*WORK TO COMPLETE*. Among the entries, find the lines with the string "computer" and report them.

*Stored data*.
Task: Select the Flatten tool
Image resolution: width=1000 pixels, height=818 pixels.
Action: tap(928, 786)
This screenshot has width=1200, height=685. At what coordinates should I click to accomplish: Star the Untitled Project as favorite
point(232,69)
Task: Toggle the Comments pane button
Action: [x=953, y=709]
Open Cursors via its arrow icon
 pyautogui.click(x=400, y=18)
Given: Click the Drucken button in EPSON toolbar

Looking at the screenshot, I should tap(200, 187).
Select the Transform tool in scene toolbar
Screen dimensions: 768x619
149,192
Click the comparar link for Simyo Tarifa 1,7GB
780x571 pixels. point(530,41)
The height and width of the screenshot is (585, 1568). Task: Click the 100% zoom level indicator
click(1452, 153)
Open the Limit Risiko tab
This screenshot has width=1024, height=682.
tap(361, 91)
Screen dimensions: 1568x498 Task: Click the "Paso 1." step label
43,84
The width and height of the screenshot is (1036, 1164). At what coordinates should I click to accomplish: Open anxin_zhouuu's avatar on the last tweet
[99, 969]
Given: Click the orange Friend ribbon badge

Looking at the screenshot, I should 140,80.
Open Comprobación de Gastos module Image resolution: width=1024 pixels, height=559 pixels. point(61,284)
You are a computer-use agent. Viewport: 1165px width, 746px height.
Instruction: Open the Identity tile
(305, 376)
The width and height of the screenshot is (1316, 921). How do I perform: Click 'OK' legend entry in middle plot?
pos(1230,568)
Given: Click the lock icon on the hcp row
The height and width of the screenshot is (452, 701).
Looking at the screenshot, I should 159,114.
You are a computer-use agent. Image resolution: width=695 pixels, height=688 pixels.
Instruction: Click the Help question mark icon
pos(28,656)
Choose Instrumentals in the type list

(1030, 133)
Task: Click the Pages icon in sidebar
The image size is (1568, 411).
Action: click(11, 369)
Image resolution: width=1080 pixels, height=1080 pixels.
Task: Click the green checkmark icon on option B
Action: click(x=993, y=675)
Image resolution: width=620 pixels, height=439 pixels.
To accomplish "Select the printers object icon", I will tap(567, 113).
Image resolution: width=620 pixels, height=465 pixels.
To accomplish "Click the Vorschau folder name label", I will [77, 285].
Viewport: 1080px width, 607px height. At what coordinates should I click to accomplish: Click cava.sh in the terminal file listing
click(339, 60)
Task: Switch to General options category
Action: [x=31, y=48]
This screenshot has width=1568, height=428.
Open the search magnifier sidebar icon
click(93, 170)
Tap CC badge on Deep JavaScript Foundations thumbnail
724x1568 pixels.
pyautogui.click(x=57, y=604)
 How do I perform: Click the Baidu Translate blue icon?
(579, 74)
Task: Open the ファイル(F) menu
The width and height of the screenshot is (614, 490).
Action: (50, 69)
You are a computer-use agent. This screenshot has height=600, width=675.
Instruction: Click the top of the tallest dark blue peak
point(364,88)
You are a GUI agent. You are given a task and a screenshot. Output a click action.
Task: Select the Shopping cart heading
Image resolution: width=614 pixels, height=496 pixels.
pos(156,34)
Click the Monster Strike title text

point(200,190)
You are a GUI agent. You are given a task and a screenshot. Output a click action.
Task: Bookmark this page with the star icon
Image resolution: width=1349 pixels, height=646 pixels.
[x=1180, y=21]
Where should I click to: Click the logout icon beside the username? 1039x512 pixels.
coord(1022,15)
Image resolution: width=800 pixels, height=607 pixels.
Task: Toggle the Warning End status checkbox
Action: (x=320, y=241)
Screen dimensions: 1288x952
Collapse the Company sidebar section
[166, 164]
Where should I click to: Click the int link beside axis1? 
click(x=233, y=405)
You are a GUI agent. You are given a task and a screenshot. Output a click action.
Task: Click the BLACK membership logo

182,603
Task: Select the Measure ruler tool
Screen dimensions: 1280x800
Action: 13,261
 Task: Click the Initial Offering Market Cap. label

*TASK ANSWER*.
You are a computer-use agent. Viewport: 1165px width, 746px height.
You are a computer-use agent. Image resolution: width=695 pixels, height=688 pixels.
You are a computer-use agent. This screenshot has height=600, width=675.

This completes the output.